Perché è troppo facile parlare di “percorso” quando questo è sovvenzionato dalla dirigenza emiratina del City, o dagli 8 milioni annui di quella del Leeds. Ed è anche incoerente il fatto di voler coniugare questa filosofia con l’ossessione della vittoria – che Bielsa trasforma in apologia pasoliniana della sconfitta nella più classica favoletta della volpe che non arriva all’uva, e dice che è acerba. Di questo parliamo: il vero percorso è quello di Silvio Baldini, non certo quello di Bielsa – almeno per ora. È il percorso degli educatori di calcio, Dio li benedica, a cui davvero non interessa dei soldi e per cui il risultato non è la cosa più importante: dei mister appassionati che allenano i dilettanti in cambio di due spicci, degli autentici maestri (nel senso letterale del termine) che vivono per trasmettere ai bambini i valori dello sport e non solo.

«Non ci potevo più stare dentro il sistema. Me lo impedivano i miei valori, la mia necessità di emozioni. La società di oggi vuole solo vincenti e crea così una generazione di falliti».

Silvio Baldini intervistato da Giancarlo Dotto

Formatori del pallone che non vogliono nulla in cambio, che non ambiscono alle luci dei riflettori né alle ricompense economiche, ma si accontentano invece di quelle emozioni che solo un pallone e il suo contorno possono regalare. Insegnanti di calcio (e non solo) che, diciamola tutta, possono essere loro stessi fino in fondo solo nelle categorie minori. In certi contesti e a certe condizioni, senza gli obblighi e gli assilli degli obiettivi stagionali da centrare a tutti i costi.
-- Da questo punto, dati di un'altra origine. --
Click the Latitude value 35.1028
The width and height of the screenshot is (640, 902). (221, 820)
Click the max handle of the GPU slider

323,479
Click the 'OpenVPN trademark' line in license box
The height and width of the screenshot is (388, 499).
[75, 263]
Per questo Silvio Baldini è il vero rappresentante del percorso, ne riassume la versione strapaesana, italianissima, anti-moderna; umana, troppo umana per questi tempi così ipocriti, ideologicizzati e allo stesso tempo materiali. Un uomo che non ha mai sposato le perversioni del progresso disumanizzante e rivendica orgogliosamente di essere un rappresentate della periferia, impermeabile tanto all’individualismo quanto alle ideologie alla moda del centro. Uno che riassume la massima di Franz Grillparzer – «se il mio tempo mi vuole avversare, io lo lascio fare tranquillamente: io vengo da altri tempi e in altri spero di andare» – che parla sempre di famiglia, degli amici, degli altri; dei “valori”, come quelli ereditati dal padre cavatore, a partire dall’ “amore verso le altre persone”.

«Mio padre faceva il cavatore di marmo, mio nonno materno aveva un’osteria, uno comunista, l’altro fascista, e nell’osteria sono cresciuto. Nelle discussioni da osteria non prevale la verità ma la prepotenza. E la prepotenza nel calcio come nella vita te la dà soprattutto il denaro».
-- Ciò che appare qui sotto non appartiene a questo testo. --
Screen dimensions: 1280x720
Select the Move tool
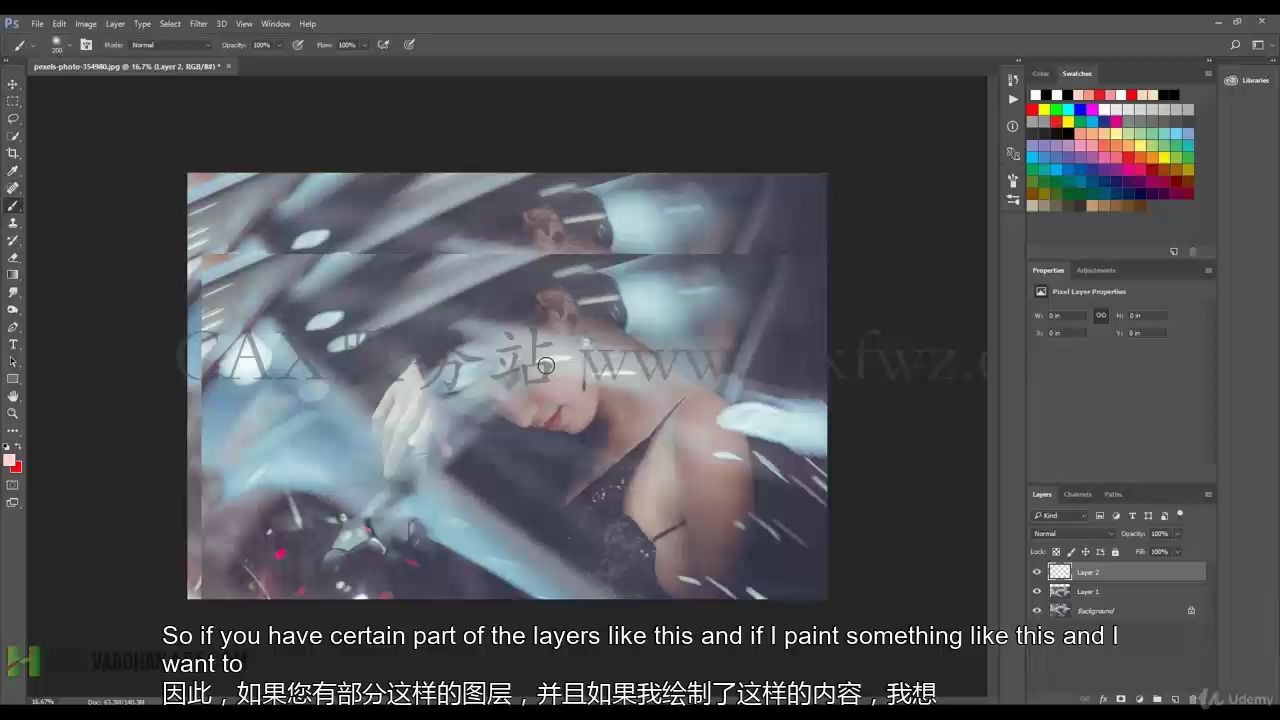point(13,84)
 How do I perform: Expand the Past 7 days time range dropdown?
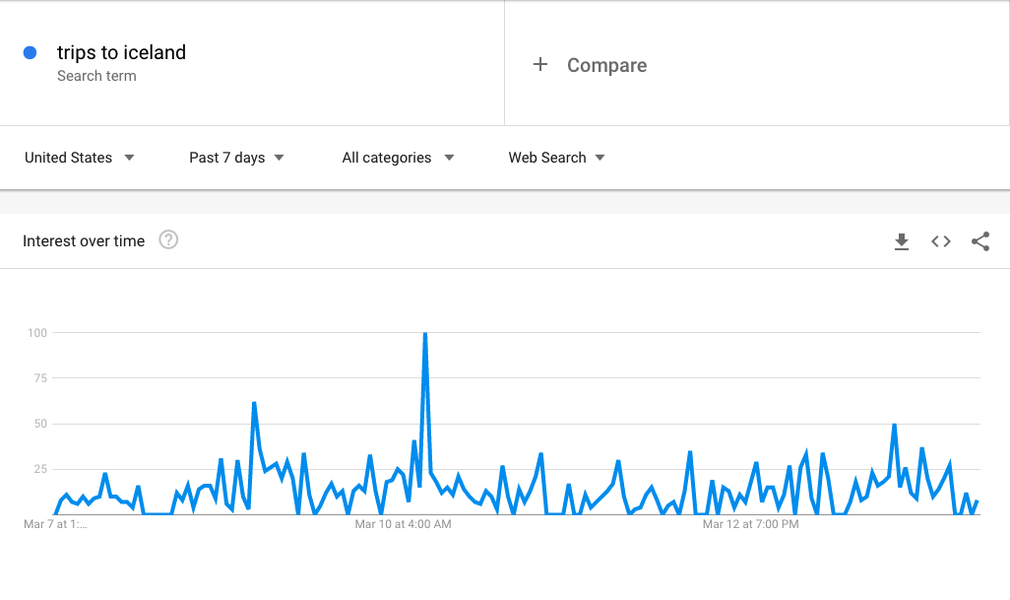pos(236,158)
Silvio Baldini, intervistato dal Corriere dello Sport

Altro che fascismo e comunismo, l’importante sono le persone, e spesso a corromperle è il denaro più che la politica: «Conosco tante brave persone di sinistra e di destra», dichiarava al Corriere della Sera, facendo capire che gli uomini non si giudicano dalle ideologie. Quindi concludeva con il suo sogno, ai tempi in cui ancora allenava senza stipendio la Carrarese:

«portarla in serie A e poi fare il pastore. Che bello stare lì con gli animali tra le montagne leggendo un bel romanzo di Rigoni Stern o di Bambaren e magari riuscire a sentire la presenza di Dio».
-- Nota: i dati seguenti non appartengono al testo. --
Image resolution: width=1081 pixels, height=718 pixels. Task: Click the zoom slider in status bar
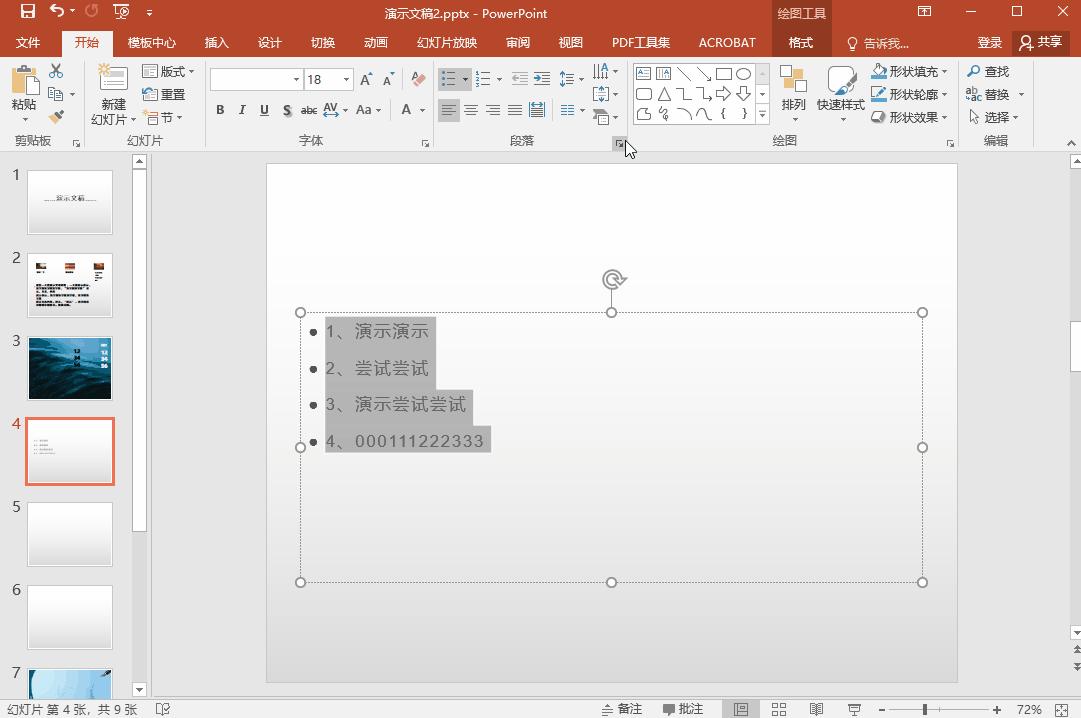tap(925, 709)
Silvio Baldini, intervistato dal Corriere della Sera

Come dice Giovanni Lindo Ferretti d’altronde, Dio nelle metropoli è morto ma in montagna qualche segno della sua presenza lo dà ancora. Tornando invece sulla terra, se davvero il grado di libertà di un uomo si giudica dai suoi sogni, come scriveva Alda Merini, possiamo davvero affermare che quel francescano nel pallone di Baldini è sulla strada per essere un uomo libero. Anzi, sul percorso.